On Wed, Feb 13, 2013 at 10:42 AM, Carlos Henrique Reimer
<carlos.reimer@opendb.com.br> wrote:
> Hi,
>
> I`m trying to figure out why a query runs in 755ms in the morning and
> 20054ms (26x) in the evening.
>
>
> Morning:
>
> Sort (cost=151845.90..152304.21 rows=183322 width=62) (actual
> time=706.676..728.080 rows=32828 loops=1)
( index scan plan )
>
> Evening:
>
> Sort (cost=321670.51..322111.45 rows=176377 width=62) (actual
> time=20010.616..20031.887 rows=32840 loops=1)
(sequential scan)
So it believes the evening plan (seq scan) to be twice as slow as the
morning plan (index scan), but uses it anyway. So it must think the
morning plan would be even slower than that yet if it were run in the
evening.
Do you change your database's cost settings between morning and
evening (for example, in preparation for night-time batch processing)?
It would interesting see what it thinks of the index plan at the time
which it is choosing the sequential scan plan.
In the evening, can you rerun the query to get the sequential plan,
then "set enable_seqscan=off" and run it again to get the index plan
under the same conditions?
>
> We initially suspected the reason could be that in the morning all data is
> in memory and in the evening not all is in memory but as database size is
> 40GB and memory 64GB I would eliminate this hypothesis .
I wouldn't eliminate it for that reason.
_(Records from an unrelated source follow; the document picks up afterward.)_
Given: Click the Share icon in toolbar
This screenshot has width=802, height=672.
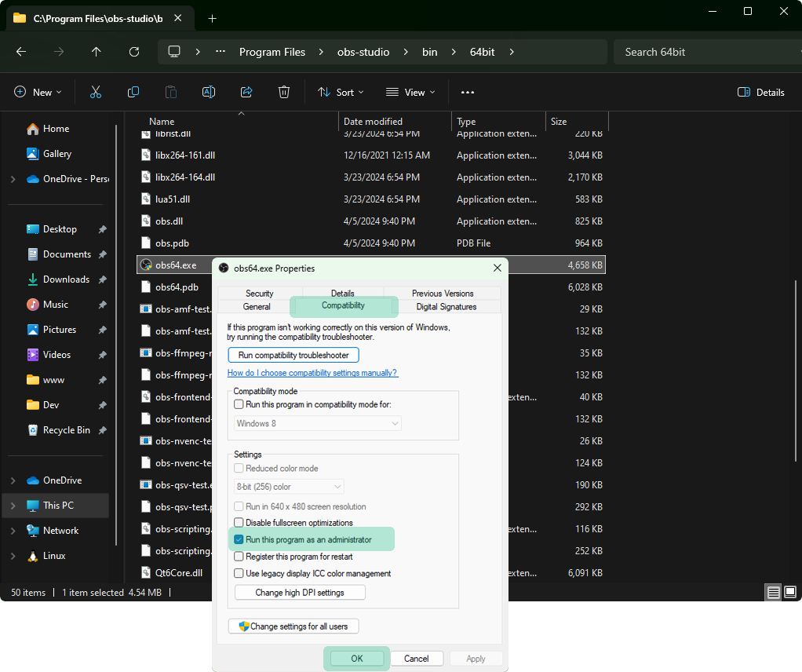Looking at the screenshot, I should 246,92.
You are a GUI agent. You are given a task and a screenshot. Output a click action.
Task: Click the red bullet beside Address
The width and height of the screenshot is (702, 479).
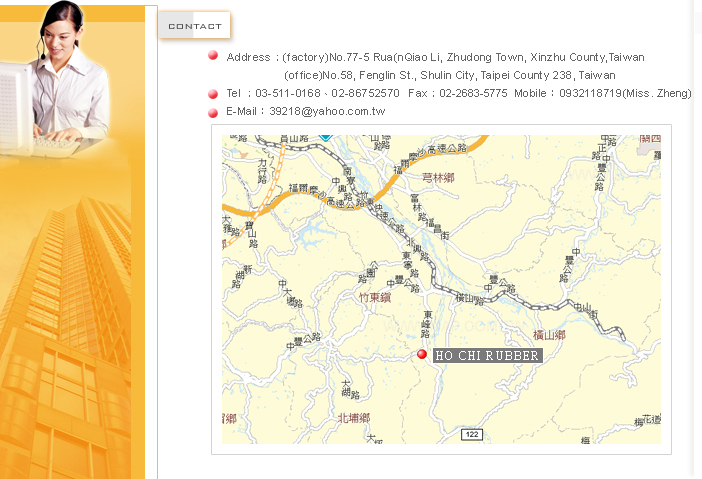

Just because you have 64GB
doesn't mean the kernel is willing to use all of it for file caching,
we've seen complaints that some kernels under some settings are not
adept at using that much memory. The reason to eliminate that theory
is that you get two different execution plans. PostgreSQL must think
something is different in order to change plan, and empirical degree
of cachedness is not something PostgreSQL is cognizant of, so it must
be something else that is different.
> Another reason we
> rejected this hypothesis is that even if you run the query two times, both
> took almost the same time.
That doesn't mean much for the sequential scan plans. PostgreSQL has
a "ring buffer" mechanism that prevents sequential scans from shoving
everything else out of the cache. If the OS has some mechanism with a
similar goal in mind for the part of the cache it controls, then
sequential plans might not become well cached even after several
repeated executions.
> Another possibility is a CPU bottleneck but as there is no indication of
> this condition in the performance data collected by sar, top, vmstat we
> assume the problem has another origin.
Could you show us some of that info? sar averages over ten minutes,
so a 20 second query probably isn't going to show up in it, unless you
repeat it endlessly.
> How could we determine why this difference in the response time?
You could run "explain (analyze,buffers)", and also turn on track_io_timing,
Cheers,
Jeff